DATASET RECORDS:
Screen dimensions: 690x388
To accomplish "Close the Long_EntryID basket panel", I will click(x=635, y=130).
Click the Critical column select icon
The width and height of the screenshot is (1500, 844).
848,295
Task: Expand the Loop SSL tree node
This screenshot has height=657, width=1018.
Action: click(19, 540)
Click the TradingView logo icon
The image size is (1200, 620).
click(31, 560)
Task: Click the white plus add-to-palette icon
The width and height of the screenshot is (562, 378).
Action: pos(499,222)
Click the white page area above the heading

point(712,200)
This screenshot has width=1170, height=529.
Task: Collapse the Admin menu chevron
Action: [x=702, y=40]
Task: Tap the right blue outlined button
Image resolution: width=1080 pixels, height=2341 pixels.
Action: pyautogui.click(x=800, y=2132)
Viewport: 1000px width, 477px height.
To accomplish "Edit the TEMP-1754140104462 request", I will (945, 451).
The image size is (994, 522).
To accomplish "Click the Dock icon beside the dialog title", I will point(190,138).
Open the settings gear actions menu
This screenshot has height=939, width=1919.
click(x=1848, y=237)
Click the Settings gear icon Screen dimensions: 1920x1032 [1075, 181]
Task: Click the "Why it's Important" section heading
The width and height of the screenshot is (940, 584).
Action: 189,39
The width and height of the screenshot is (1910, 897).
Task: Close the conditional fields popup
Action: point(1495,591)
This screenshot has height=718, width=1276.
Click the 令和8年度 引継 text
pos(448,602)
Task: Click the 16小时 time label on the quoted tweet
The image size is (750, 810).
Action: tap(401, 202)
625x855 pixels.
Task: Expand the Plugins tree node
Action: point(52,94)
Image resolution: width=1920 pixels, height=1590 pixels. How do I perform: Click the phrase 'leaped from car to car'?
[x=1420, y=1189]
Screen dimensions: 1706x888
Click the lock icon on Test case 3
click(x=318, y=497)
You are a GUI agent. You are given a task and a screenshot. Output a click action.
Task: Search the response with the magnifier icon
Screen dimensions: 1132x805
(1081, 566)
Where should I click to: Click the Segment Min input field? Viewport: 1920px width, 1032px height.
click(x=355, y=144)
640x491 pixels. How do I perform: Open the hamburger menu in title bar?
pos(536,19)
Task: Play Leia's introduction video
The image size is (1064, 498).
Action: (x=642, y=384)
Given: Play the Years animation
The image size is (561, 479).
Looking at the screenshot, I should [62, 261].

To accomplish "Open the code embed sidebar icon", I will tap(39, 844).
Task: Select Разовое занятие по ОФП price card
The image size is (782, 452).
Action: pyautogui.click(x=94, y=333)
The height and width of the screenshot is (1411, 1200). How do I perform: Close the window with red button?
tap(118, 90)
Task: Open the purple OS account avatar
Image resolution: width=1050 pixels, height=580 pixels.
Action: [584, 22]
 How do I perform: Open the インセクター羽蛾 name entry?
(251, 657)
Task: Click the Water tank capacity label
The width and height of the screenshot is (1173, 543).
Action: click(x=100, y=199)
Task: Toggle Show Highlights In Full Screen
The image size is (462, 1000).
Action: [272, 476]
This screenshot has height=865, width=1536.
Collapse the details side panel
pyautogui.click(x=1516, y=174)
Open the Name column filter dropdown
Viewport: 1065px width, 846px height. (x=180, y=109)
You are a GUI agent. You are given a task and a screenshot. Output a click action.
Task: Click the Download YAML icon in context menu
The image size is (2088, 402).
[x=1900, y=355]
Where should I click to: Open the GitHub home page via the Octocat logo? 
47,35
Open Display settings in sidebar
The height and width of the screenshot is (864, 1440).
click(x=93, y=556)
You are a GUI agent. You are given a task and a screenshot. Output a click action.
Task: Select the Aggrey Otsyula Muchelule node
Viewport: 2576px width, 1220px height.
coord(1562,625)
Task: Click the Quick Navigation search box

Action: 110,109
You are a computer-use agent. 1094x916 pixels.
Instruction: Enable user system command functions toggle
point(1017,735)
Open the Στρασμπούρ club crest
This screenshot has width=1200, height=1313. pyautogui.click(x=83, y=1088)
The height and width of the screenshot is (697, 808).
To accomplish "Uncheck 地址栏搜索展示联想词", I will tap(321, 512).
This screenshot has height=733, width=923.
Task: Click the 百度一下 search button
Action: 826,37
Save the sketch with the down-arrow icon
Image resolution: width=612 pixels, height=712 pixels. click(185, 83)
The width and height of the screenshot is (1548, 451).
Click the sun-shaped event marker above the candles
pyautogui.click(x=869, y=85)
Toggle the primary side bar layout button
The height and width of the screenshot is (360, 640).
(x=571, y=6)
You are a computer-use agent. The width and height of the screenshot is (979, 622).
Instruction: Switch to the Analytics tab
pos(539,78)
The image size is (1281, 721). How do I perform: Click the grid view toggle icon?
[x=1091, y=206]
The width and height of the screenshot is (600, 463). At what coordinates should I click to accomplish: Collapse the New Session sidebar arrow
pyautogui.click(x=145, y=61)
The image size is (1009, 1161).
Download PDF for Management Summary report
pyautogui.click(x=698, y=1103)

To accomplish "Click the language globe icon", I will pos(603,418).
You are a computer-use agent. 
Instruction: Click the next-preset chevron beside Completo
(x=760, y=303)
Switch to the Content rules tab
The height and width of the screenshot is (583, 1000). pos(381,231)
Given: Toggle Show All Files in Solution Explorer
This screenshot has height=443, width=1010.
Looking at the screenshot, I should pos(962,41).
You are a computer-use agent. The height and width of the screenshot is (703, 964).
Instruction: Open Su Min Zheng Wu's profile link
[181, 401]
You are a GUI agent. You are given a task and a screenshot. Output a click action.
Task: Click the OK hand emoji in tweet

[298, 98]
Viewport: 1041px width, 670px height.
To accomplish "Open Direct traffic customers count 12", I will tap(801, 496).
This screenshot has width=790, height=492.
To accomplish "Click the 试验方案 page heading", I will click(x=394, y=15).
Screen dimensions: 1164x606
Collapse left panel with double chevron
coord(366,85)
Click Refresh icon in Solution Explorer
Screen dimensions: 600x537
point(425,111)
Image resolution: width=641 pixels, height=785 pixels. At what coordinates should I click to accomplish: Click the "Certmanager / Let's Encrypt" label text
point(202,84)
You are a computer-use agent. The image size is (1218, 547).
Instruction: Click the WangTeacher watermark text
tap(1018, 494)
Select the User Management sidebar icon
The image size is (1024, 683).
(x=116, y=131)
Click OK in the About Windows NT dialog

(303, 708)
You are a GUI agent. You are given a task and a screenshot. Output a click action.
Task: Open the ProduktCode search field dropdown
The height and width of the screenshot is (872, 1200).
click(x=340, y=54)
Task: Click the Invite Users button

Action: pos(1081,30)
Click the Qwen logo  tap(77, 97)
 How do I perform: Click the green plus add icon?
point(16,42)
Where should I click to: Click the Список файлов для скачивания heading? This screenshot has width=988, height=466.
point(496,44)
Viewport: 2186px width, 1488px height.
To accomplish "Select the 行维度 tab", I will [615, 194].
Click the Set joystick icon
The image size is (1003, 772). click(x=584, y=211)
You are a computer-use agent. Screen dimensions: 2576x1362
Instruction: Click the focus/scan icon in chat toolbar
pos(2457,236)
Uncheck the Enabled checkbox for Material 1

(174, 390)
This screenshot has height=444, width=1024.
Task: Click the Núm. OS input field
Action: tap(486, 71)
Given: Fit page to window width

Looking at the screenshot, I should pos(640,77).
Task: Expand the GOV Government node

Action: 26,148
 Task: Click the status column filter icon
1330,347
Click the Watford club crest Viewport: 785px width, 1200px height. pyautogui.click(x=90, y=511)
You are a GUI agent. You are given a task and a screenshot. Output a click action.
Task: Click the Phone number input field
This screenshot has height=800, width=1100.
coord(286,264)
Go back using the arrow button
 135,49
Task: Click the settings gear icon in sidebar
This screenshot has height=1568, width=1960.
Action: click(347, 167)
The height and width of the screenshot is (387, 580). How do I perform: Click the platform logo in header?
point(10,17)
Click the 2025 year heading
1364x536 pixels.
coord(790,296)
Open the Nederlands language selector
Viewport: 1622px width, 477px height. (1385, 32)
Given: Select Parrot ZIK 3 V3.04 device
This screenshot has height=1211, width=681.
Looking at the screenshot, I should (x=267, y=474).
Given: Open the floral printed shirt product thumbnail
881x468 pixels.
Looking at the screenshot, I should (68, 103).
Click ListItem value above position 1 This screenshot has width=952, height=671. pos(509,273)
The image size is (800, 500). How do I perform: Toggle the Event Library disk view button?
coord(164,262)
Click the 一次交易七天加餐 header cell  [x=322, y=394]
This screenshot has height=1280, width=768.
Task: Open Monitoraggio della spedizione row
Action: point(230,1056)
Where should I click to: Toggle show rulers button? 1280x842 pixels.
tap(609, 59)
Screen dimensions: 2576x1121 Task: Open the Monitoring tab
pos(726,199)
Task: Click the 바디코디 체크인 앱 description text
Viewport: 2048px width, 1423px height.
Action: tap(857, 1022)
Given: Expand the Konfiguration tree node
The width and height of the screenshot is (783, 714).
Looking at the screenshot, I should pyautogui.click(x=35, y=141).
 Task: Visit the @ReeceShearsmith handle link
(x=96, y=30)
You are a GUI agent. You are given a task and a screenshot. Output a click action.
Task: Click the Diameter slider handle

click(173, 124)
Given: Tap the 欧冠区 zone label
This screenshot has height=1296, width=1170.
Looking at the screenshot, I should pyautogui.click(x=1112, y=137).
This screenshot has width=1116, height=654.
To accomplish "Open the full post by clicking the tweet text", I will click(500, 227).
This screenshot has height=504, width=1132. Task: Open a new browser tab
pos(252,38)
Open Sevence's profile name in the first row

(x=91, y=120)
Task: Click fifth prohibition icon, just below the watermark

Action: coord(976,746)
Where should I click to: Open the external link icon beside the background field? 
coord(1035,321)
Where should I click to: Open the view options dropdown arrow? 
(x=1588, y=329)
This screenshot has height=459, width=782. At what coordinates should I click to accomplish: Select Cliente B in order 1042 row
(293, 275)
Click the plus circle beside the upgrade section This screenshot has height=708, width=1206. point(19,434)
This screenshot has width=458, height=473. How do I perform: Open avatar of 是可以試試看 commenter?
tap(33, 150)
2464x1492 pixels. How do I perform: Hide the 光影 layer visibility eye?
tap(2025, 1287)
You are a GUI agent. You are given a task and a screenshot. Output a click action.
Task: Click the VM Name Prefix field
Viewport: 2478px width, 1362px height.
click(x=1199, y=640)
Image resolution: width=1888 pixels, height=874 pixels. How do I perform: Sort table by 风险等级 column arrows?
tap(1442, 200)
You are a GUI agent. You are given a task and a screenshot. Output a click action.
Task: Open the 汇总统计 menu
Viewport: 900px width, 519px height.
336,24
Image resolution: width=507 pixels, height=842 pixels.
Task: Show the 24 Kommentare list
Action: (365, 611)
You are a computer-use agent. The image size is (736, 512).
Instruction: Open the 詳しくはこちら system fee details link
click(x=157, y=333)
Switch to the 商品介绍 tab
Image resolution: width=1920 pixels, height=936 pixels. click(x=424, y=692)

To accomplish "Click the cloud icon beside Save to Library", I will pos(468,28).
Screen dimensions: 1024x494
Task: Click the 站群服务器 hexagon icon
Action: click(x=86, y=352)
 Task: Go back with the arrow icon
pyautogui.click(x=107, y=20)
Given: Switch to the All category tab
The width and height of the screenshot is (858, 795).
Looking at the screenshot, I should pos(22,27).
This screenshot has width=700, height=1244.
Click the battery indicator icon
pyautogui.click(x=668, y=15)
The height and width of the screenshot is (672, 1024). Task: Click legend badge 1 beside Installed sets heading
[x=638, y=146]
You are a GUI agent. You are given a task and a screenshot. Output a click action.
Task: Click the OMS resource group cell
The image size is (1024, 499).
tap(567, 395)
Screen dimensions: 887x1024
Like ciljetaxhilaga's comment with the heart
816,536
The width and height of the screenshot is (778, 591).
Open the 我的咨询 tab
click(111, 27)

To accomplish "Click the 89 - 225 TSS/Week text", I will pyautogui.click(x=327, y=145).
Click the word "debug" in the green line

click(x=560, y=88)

WHAT THIS TASK INVOLVES: Find each line in the data above that contains the string "button" and copy those lines out in full.

FULL ANSWER:
Task: Tap the right blue outlined button
The height and width of the screenshot is (1411, 1200). How do I perform: Close the window with red button?
Task: Click the 百度一下 search button
Toggle the primary side bar layout button
Task: Click the Invite Users button
Go back using the arrow button
The image size is (800, 500). How do I perform: Toggle the Event Library disk view button?
Where should I click to: Toggle show rulers button? 1280x842 pixels.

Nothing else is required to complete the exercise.